With surveys showing a virtual tie in Iowa and a largely undecided electorate, all candidates will face mounting pressure to make an impression, raising expectations for a contentious evening.
“I envision a much more aggressive debate than we have seen in the past, primarily because the stakes have gotten higher as the calendar has gotten shorter,” said Democratic strategist Chris Kofinis, who worked on John Edwards’ past White House campaign.
It is the first debate since a U.S. air strike killed an Iranian military commander, elevating foreign policy concerns and sparking clashes among Democrats, particularly Biden and Sanders, over the role of U.S. military interventions. That dispute is almost certain to rise again.
Sanders, a longtime antiwar advocate who voted in 2002 against authorizing the Iraq invasion, has repeatedly criticized Biden for his vote as a U.S. senator to authorize the war. Biden, a former chairman of the Senate Foreign Relations Committee, has touted his security credentials.
The campaigns of Sanders and Warren, progressive allies and friends who have refrained from attacking each other, clashed over the weekend over a report that some Sanders campaign volunteers were instructed to describe Warren as a candidate of the elite when talking to voters.
In a further sign of growing tensions between the two, Warren pushed back on Monday against Sanders’ denial of a CNN report that he told her in a 2018 meeting he did not believe a woman could beat Trump in the 2020 election.
The Iowa debate also comes just days before the expected start of a Senate trial to determine if Trump should be removed from office, on charges of abuse of power and obstruction of Congress stemming from his request that Ukraine investigate Biden.
Three of the Democrats in the debate who serve in the Senate – Sanders, Warren and Klobuchar – will sit as jurors in the impeachment trial, giving them an elevated role in the process.
ALL-WHITE DEBATE STAGE
The debate stage will be the least crowded since the debates began in June, with the Democratic National Committee’s toughened polling and fundraising requirements to qualify eliminating other candidates.
Entrepreneur Andrew Yang, an Asian American who participated in last month’s seven-candidate debate, did not make the cut this time, leaving an all-white field of debaters in a party that prides itself on its diversity.
The withdrawal from the race on Monday of U.S. Senator Cory Booker, an African American, leaves only one black candidate, former Massachusetts Governor Deval Patrick, in what had once been the most diverse field of presidential contenders in U.S. history.
The uncrowded stage should help some candidates connect with more voters, giving them a bigger spotlight and more time to explain their views.
Warren, Buttigieg and Klobuchar all need a win or a top-tier showing in Iowa to propel them into the next contests in New Hampshire, Nevada and South Carolina.
Some of the biggest strongholds for Biden and Sanders are in later early voting states – South Carolina for Biden and New Hampshire for Sanders – giving them more of a shot to recover from a poorer-than-expected showing.

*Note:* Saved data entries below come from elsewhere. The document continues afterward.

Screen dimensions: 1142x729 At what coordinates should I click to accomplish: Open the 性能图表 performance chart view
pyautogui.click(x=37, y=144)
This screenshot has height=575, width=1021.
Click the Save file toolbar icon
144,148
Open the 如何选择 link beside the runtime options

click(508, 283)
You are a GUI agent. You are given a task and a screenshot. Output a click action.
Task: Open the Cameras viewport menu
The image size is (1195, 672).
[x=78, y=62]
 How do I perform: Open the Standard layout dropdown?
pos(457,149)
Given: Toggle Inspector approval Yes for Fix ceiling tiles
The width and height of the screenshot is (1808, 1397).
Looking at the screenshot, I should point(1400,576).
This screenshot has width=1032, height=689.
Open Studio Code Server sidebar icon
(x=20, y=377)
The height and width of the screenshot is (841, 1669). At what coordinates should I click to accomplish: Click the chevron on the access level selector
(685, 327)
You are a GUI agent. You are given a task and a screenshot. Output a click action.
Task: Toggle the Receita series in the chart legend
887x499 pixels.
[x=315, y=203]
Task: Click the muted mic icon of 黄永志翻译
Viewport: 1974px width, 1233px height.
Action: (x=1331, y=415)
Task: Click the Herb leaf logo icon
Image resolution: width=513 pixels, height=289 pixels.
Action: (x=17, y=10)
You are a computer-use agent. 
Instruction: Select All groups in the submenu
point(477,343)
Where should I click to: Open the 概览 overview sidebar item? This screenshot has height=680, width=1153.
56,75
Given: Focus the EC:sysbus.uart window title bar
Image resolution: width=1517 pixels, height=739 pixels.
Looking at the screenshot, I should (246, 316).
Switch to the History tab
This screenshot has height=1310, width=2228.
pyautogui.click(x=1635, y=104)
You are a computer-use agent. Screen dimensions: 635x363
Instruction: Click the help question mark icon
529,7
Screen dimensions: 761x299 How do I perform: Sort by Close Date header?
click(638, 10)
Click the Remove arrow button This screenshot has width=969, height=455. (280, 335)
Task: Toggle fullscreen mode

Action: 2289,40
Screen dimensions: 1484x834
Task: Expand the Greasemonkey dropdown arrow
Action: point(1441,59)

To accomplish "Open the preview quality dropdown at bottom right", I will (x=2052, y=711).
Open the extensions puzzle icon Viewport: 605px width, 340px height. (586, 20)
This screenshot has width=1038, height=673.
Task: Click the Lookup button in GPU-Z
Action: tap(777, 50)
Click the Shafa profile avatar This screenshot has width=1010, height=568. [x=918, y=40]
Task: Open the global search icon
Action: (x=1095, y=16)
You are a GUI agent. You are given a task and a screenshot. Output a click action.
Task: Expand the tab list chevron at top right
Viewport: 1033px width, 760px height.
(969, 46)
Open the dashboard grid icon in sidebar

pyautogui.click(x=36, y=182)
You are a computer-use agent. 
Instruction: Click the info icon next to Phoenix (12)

But a decisive win in Iowa could allow either of them to take control of the race.
“For the candidates who are putting all their chips in Iowa, this might be your last chance. It’s now or never,” said Kelly Dietrich, a Democratic strategist who runs a national training program for political candidates and staff.
The Iowa debate will be the first of four to be held in slightly more than a month as the first four states kick off the voting in February. The next debate will be Feb. 7 in New Hampshire, followed by debates on Feb. 19 in Nevada and Feb. 25 in South Carolina.